Kathie Kuhn of Lansing has written a 132-page collection, “The Truth for a Change,” which uses mixed-media art to frame her written words, while Rosalie Sanara Petrouske of Grand Ledge has found her voice in a more traditional chapbook, “Tracking the Fox,” a slim volume of 28 poems honoring her father and his love of the natural world. 

In her book, Kuhn delves into what she calls “a poetic vision of global peace and justice issues with the goal of reducing suffering and encouraging love.” 

In the poem “River,” she writes,

 You’re like the wind to me …you come and you go 

But I feel you all the time 

Whether rain, sunshine or snow 

And like a river  

I hear the song of your soul 

In my soul 

You are a friend to me 

A comfort and calm…

What makes Kuhn’s book different from most is that the poems are in her own handwriting, and many are illustrated or reproduced on ceramic tiles, which she created at Sunset Clay Studio in Lansing. 

Kuhn has been using ceramic tiles as a medium for her creative expression for more than 18 years. They typically carry words of encouragement like “WATER IS LIFE,” “LOVE OF SEA, LOVE OF LAND” and “FORGIVENESS,” and many are punctuated with peace signs.

“I’ve been writing and painting all my life, and this book is a culmination of my life’s work,” she said. 

In addition to her dedication to planetary survival, Kuhn’s poetry and art tackle misogyny, racism and world peace. 

“I want to make the world more beautiful and get people to realize no one is untouched by these things,” she said. 

Now contrast Petrouske’s chapbook with Kuhn’s. The cover art of Petrouske’s book, which won The Poetry Box Chapbook Prize in 2022, is more sublime, with a beautiful watercolor portrait of a fox looking off in the distance. 

“When I started writing the collection, it was to honor my father. I didn’t know when I started that it would evolve into poems on nature, the stars and what you discover in the woods,” Petrouske said. 

Her father, of Ojibwe origin, grew up on Sugar Island and was adopted by a foster family.

“I remember taking long walks with him in the woods — exploring nature,” she said.

In the poem “True North,” she writes,

In the woods, my father never needed a compass. 

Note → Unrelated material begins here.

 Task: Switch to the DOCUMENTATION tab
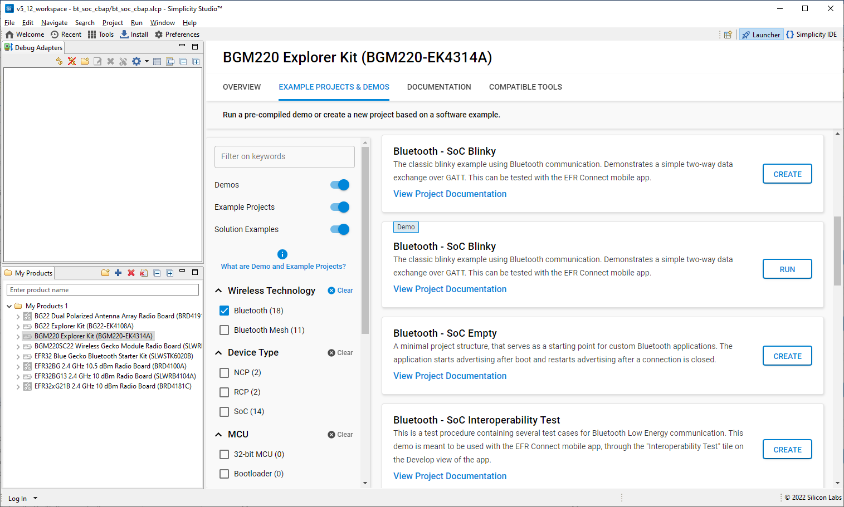pyautogui.click(x=439, y=87)
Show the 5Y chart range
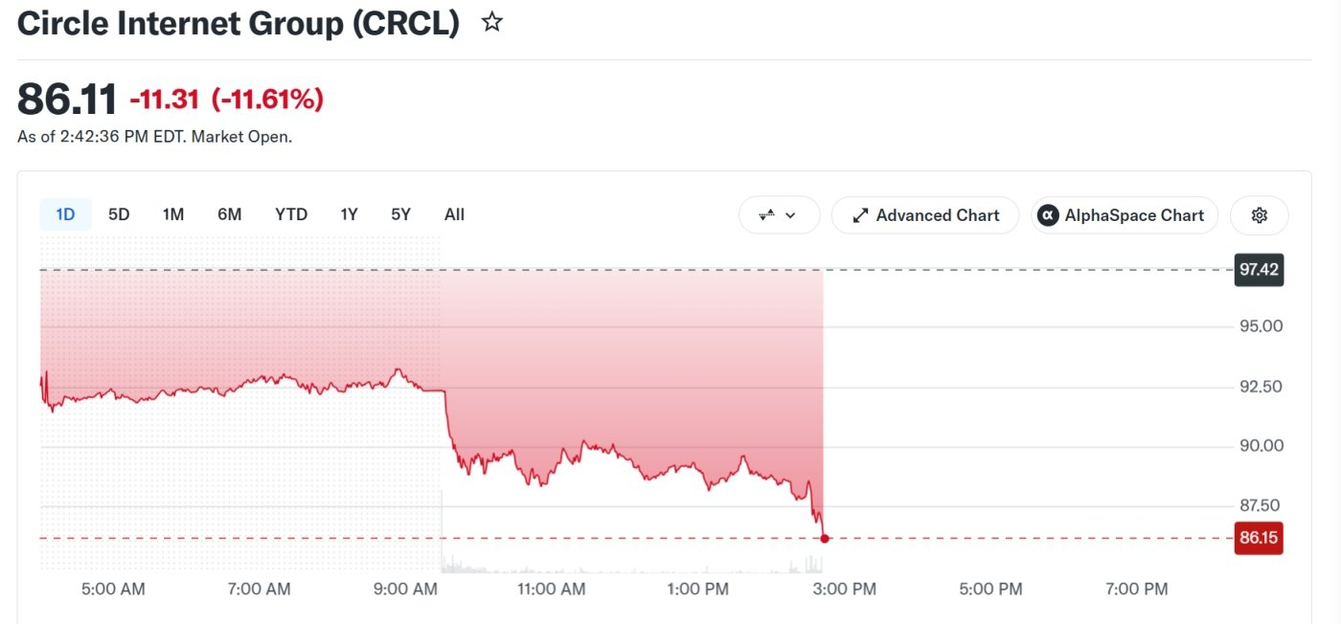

He told time by the sun’s position. 

When shadows grew long and slanted, 

he still knew the way to turn 

so we could find home.

Home to Petrouske was the Upper Peninsula, where she lived in various areas while her father worked in the timber industry. A hardscrabble existence, but for the poet, it was a wonderful time to explore the woods with her father. 

She writes, 

‘If you think you are lost,’ Father told me, ‘travel downhill, 

search for water, read the night sky,’ and he pointed 

at Polaris, perched at the tip of the Little Dipper’s handle. 

Several of the poems explore Petrouske’s Ojibwe roots, including “Eating Corn Soup under the Strawberry Moon,” “Black Ash Basket” and “The Medicine Bag.” 

In “Black Ash Basket,” she recalls exploring ancient art with her daughter to connect with their roots, and in “The Medicine Bag,” she writes metaphorically about an Ojibwe relic,

This is the medicine bag of my father’s people. 

Here is a sacred Eagle feather, 

an arrowhead deep within, 

a handkerchief stained with coughed-up blood. 

Of late, Petrouske has focused more and more on her Ojibwe roots and is working on a series of poems about Indian boarding schools. Although still in development, the boarding school chapbook is likely to be her next collection of work. 

Both Petrouske’s and Kuhn’s works are influenced by where and when they were born: Petrouske under the clear skies of the Upper Peninsula and Kuhn on Nov. 15, 1969, the day of the largest antiwar  march in Washington, D.C.